Pensioni: dal 2018 aumenti fino a 260 euro, ma non per tutti

Pensioni: dal 2018 aumenti fino a 260 euro, ma non per tutti

Dopo due anni di blocco, dal 2018 le pensioni torneranno a crescere sino ad un massimo di 260 euro. Ma gli aumenti non saranno uguali per tutti: ecco come calcolarli

A partire da gennaio 2018 le pensioni torneranno a crescere. La conferma arriva dal MISE che, dopo due anni di blocco, fissa con un decreto il tasso di rivalutazione automatica degli assegni Inps. Le pensioni saranno, dunque, modificate per adeguarsi al tasso di inflazione stimato dall’Istat nei primi nove mesi dell’anno corrente. In parole povere, dal 2018 il valore degli assegni pensionistici crescerà in modo da compensare la perdita di potere d’acquisto registrata nel 2017. In particolare, il tasso di rivalutazione è stato fissato all’1,1% che comporterà un aumento delle pensioni sino ad un tetto massimo di 260 euro l’anno.

Pensioni in aumento da gennaio, ma di quanto cresceranno?

Nonostante la crescita prevista delle pensioni, non tutti potranno beneficiare a pieno dell’aumento. Nel 2018 resterà, infatti, in vigore il meccanismo di rivalutazione previsto dalla legge 147/2013, poi prorogato dalla legge 208/2015. A godere a pieno titolo dell’aumento dell’1,1% pieno saranno infatti tutti quegli assegni di importo sino a tre volte superiore il trattamento minimo corrisposto dall’Inps. Chiunque percepisca attualmente una pensione minima riceverà un aumento di 72 euro l’anno, che diventano 143 per chi incassa 13mila euro annui, per arrivare ad un massimo compreso tra i 200 e i 260 euro per chi riscuote una mensilità tra i 1500 e i 3mila euro. Per ricapitolare, le pensioni  che superano da tre a quattro volte il trattamento minimo previsto dall’Inps riceveranno il 95% della rivalutazione, mentre gli assegni fino a cinque volte subiranno un aumento del 75%.
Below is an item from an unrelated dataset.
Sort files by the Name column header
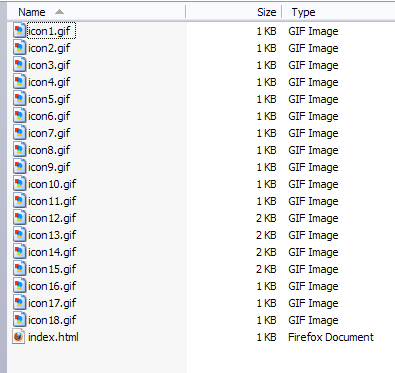The image size is (395, 373). point(32,12)
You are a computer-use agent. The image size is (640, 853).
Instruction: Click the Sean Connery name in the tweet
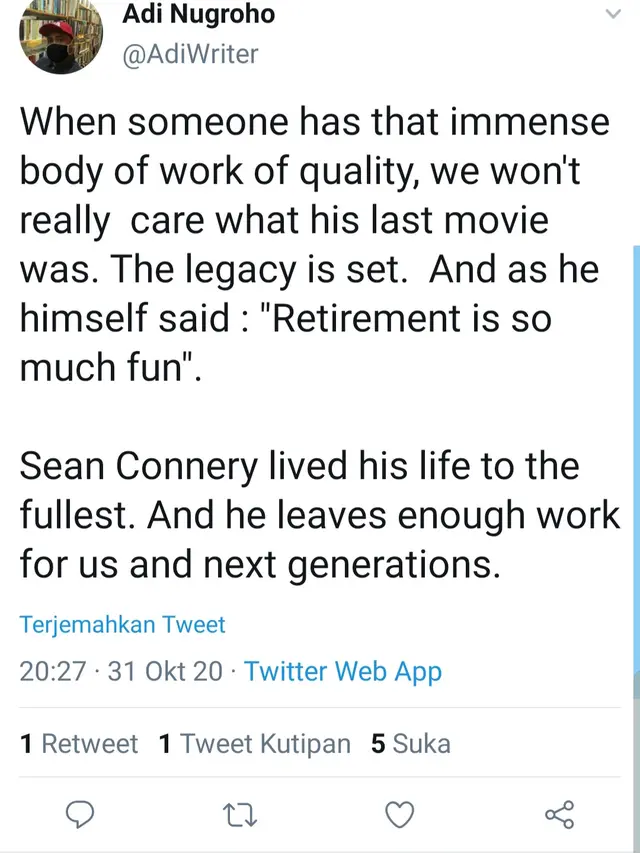tap(138, 466)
Aumento del valore delle pensioni dal 2018, ecco cosa cambierà

La crescita del valore delle pensioni comporterà alcune modifiche anche su altre prestazioni erogati dall’Inps, tra cui le pensioni minime e di reversibilità. L’assegno sociale, in particolare, passerà da 448,07 a 453 euro al mese, mentre il trattamento minimo arriverà da 501,89 a 507,41 euro mensili. L’aumento degli assegni sarà proporzionalmente minore al crescere dell’importo delle pensioni. E, tuttavia, l’adeguamento continuerà ad essere applicato per fasce complessive di importo e non per scaglioni, che potrebbe rappresentare, ancora una volta, un danno per i pensionati.